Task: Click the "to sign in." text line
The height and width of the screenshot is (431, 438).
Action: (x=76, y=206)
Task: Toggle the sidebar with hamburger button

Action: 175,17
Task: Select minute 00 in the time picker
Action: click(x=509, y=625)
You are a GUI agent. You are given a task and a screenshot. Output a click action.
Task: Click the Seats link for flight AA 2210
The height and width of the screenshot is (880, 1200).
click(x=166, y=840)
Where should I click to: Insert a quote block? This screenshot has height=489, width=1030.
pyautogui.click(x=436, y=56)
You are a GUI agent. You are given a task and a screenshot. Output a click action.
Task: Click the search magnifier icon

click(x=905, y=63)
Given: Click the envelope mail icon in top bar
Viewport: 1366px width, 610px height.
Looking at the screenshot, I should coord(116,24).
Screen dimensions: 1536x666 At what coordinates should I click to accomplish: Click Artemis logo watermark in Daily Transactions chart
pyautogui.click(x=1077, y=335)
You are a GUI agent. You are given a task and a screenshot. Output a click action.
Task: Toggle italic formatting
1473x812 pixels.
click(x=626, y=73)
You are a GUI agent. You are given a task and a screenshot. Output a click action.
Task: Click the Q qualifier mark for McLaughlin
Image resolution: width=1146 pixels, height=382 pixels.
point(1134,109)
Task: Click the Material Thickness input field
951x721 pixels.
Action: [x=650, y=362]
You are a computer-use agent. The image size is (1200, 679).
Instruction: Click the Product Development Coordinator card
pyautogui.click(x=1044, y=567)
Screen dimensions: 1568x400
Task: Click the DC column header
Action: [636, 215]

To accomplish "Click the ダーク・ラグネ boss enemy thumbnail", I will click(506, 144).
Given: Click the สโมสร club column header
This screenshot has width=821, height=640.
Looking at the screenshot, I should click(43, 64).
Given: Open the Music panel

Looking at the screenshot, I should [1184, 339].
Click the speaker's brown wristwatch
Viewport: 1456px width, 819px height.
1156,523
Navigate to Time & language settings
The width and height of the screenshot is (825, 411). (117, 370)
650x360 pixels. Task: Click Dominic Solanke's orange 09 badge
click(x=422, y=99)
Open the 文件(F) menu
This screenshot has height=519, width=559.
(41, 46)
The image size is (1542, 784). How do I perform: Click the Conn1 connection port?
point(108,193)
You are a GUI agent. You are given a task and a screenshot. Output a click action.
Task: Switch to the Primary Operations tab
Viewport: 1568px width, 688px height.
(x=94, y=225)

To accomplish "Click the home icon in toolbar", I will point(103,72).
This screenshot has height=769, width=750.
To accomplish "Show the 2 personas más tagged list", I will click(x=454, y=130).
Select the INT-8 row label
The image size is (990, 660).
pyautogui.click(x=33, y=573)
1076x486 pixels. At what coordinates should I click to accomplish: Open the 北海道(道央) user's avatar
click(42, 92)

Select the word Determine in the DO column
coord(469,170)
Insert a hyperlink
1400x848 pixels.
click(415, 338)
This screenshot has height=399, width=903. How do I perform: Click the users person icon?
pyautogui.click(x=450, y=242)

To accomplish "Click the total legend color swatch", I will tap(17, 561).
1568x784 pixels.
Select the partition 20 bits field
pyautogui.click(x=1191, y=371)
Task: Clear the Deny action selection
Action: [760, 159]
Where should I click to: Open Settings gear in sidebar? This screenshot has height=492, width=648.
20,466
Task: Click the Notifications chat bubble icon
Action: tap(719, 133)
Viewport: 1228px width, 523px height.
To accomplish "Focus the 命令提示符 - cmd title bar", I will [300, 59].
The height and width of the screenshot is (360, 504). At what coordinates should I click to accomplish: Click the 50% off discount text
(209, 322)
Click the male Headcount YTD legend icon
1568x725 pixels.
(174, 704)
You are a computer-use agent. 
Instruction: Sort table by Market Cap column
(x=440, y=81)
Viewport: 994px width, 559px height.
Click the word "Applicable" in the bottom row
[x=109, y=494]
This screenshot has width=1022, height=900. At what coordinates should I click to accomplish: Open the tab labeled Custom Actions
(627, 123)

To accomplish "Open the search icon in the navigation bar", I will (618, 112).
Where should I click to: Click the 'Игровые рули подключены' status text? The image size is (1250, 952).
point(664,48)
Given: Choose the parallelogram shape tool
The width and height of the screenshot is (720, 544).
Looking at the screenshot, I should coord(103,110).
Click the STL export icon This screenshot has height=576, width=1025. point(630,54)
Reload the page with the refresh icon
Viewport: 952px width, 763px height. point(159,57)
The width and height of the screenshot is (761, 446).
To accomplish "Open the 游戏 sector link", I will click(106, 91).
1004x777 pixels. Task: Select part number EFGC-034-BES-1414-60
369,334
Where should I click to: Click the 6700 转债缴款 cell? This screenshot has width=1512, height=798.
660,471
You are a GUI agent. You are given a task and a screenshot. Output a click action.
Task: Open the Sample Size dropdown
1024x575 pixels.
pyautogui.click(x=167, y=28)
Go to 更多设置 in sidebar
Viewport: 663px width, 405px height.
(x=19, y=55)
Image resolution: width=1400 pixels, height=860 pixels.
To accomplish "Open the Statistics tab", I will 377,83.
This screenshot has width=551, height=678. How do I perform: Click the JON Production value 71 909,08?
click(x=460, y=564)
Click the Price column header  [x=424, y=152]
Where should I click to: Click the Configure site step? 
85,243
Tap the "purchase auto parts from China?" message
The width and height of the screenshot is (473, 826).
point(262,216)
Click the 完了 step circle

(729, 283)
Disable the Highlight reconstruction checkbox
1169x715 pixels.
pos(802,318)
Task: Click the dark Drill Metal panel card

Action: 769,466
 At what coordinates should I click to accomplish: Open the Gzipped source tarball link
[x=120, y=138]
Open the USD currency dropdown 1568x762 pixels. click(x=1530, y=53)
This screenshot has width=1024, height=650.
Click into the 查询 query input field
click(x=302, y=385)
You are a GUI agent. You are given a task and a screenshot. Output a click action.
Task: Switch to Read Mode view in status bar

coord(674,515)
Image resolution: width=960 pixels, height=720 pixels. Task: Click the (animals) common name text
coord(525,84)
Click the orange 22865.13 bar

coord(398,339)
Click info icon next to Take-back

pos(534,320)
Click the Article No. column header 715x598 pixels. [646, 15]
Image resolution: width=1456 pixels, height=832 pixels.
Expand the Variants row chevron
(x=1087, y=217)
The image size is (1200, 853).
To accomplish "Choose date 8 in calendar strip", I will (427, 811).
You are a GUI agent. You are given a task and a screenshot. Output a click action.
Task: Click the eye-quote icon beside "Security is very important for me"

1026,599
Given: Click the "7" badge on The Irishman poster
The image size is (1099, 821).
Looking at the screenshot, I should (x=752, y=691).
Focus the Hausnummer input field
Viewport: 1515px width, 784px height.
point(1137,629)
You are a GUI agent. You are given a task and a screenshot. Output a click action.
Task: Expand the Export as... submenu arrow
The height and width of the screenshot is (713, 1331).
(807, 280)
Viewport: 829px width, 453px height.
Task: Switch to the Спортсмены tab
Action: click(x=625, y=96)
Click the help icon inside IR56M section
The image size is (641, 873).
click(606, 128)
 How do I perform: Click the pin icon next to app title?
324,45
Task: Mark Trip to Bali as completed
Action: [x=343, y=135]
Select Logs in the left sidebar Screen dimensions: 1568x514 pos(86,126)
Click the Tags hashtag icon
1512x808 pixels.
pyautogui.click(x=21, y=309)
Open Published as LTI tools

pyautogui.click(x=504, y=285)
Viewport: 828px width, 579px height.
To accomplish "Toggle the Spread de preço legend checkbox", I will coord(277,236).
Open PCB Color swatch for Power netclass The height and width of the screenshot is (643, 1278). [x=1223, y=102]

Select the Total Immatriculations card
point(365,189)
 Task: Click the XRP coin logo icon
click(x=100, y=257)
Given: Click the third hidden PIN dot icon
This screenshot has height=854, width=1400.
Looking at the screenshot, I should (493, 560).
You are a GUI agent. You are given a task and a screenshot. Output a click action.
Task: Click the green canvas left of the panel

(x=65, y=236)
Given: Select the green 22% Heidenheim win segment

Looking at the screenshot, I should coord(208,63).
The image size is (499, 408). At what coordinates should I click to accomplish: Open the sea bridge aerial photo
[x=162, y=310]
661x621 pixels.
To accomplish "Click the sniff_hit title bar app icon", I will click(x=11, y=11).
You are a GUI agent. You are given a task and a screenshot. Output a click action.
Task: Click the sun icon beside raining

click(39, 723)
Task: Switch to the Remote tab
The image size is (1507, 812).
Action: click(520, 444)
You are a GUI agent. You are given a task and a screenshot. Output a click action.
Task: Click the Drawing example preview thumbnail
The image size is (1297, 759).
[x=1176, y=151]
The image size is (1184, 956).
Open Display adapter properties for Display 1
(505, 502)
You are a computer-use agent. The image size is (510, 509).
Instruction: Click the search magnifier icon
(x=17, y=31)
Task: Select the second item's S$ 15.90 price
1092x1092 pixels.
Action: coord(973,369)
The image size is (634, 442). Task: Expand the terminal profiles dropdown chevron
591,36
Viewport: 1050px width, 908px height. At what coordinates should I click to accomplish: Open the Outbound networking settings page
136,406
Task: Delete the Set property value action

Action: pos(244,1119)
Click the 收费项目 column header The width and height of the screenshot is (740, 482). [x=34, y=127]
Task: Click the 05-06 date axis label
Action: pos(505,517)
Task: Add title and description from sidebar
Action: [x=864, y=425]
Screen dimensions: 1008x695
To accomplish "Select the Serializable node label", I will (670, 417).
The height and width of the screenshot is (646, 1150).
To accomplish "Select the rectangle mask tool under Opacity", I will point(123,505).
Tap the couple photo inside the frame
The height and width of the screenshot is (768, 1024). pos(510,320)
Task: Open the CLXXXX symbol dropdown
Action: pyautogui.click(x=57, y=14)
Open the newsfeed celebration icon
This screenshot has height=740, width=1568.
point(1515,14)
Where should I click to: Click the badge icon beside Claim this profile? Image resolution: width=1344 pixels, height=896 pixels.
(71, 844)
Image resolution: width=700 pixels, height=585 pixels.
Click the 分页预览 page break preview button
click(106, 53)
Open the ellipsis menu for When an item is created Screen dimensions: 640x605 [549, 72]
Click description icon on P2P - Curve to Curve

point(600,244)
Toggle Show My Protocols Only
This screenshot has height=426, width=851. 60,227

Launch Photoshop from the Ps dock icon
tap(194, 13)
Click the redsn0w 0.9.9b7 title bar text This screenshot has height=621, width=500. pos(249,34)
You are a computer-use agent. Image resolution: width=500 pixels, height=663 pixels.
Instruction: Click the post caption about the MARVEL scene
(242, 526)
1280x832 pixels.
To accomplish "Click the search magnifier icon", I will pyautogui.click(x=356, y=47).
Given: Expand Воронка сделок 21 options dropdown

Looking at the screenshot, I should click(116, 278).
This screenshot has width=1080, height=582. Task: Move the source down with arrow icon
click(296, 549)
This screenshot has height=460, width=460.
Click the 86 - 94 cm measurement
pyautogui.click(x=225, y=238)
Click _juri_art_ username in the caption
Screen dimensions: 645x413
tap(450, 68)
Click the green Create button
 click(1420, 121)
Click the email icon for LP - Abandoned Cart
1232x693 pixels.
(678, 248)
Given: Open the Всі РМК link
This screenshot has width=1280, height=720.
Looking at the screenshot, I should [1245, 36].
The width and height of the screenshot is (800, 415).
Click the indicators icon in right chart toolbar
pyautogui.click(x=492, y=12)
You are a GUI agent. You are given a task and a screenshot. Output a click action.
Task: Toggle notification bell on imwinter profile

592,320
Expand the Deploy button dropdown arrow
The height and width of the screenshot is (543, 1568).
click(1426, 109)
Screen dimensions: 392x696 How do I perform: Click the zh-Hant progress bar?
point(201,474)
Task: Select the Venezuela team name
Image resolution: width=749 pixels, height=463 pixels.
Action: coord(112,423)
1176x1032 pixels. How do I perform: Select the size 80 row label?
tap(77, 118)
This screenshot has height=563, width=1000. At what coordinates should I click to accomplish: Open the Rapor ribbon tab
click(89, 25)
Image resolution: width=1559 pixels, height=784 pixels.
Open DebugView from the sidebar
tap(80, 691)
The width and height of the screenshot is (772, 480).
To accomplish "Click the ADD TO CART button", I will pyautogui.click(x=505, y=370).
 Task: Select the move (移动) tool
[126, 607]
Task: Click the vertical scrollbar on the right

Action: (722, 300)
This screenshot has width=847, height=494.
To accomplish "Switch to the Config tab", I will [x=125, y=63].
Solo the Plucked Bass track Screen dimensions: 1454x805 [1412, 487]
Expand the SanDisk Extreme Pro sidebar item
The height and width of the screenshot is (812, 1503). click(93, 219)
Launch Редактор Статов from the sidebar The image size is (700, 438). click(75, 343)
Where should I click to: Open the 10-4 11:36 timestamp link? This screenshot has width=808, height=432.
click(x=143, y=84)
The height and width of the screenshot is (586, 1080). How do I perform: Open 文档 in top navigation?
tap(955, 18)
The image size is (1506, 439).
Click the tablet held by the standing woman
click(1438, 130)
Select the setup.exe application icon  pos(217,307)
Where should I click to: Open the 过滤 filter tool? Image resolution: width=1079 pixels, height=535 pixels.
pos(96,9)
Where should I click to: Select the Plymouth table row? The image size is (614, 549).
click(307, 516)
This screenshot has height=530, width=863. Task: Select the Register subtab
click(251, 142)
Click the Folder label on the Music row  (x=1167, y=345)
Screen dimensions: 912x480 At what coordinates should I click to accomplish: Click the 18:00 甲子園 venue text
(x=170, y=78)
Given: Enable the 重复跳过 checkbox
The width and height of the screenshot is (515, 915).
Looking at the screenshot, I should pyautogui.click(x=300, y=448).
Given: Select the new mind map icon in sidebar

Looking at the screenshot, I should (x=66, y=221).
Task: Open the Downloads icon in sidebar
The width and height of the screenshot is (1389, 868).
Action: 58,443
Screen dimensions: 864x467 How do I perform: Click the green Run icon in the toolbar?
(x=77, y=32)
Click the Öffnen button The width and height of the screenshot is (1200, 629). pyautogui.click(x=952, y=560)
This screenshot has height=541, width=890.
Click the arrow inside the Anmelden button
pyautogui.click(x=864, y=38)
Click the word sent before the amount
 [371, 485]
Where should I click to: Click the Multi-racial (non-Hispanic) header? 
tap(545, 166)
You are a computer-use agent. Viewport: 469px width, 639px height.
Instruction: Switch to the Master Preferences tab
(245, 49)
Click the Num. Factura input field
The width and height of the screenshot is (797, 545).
────────
■ Instructions to follow
All lines from the one containing "You are a computer-use agent. Viewport: 469px" to the last line of the material above must be copied exactly, and only those.

■ Exercise answer
You are a computer-use agent. Viewport: 469px width, 639px height.
Instruction: Switch to the Master Preferences tab
(245, 49)
Click the Num. Factura input field
The width and height of the screenshot is (797, 545).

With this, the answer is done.